Safe Haskell does not allow you to run untrusted code: partial functions, error and undefined are “safe”, infinite recursion is “safe”, exhausting system resources and deadlocking is “safe”, and any function which returns IO can “safely” launch missiles. The notion of safety employed by Safe Haskell is very narrow and not helpful in general. In my books this counts as a fundamental design flaw.


@Bodigrim If I take an untrusted module that defines a value of type exerciseSolution :: Seq Text and compile it into a safe program that asserts that the student’s exercise solution is correct, with a timeout to take care of infinite recursion, what could possibly go wrong security-wise?

IO is irrelevant. You would never run IO from an untrusted module.

I personally have never understood what Safe does, and as such would not even know what I’d be missing if it were deprecated. So yeah, unless someone has a good reason to keep it, I’d also vote for deprecation if it hinders GHC developers. :woman_shrugging:


Please correct me if I’m wrong: The demo on the front page of utterly depends on Safe Haskell, does it not?

I think section 5 of the Safe Haskell paper gives a pretty good outline of what the imagined use cases originally were., which is still in use today, is one of them. It is aknowledged from the very beginning that untrusted effectful code would need to be defined in a custom limited monad that was then interpreted by trusted code, not in IO directly.

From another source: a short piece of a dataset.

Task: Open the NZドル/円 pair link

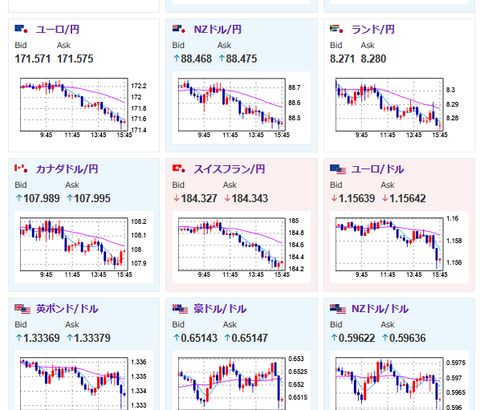Action: click(217, 30)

For instance, the untrusted module can allocate a petabyte of memory and crash your system.

I find this quite alarming. Can you offer a demonstration? I would have expected the OOM killer to protect the system and limit the scope of such a crash to only the process. I have certainly written many a memory-hog program by accident, and never experienced a system crash as a result. Perhaps a malicious user could do more damage, though. I’m anxious to learn how.

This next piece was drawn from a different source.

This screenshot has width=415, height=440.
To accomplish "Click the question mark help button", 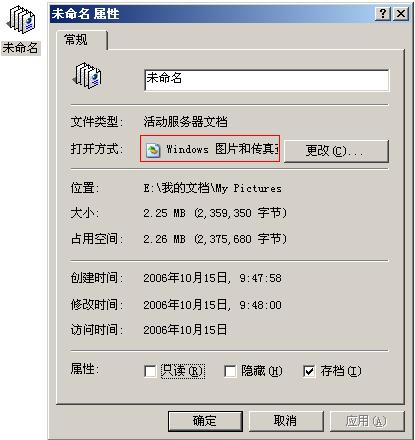I will pyautogui.click(x=383, y=14).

Fundamentally, running untrusted code is a solved problem: every CI service out there has figured it out. Does not make a sense to reinvent an ivory wheel, which can spin only on roads made of fairy dust.

It could be just enough memory for your program itself, but every other application which tries to allocate will be OOM killed.


Deprecate it. Just make sure old stable code doesn’t need a re release because of the language extension no longer being valid. There’s a lot of stable mature libraries out there which would break otherwise.

You do raise a good point: lambda bot and similar tools like Chris smiths code world do make use of the white listing of code

Instead of relying on Safe Haskell it could have limited users to a white list of available imports. Same applies to lambdabot etc.

But that’s Linux only? He’s t do we do outside of Linux? On windows, macOS, BSD, …?

I’m not sure this is completely true. For proper isolation CI services like GitHub Actions do isolation at the operations system isolation level (they spin up a new virtualized OS instance). GitHub (shared) runners, gitlab shared runners, buildkite runners, … are all pretty terrible at isolation (outside of Linux).

On topic though; I think the idea of Safe is good ergonomics are not; nor is adoption. This should be rethought.

I wish we had some way to force levels of purity. Something that allowed in true type signature the guarantee that no IO was used (e.g. via unsafePerformIO, no ffi calls, …) and in a separate step proof that the function did not use any system dependent values either (e.g. anything unsized/implicitly sized).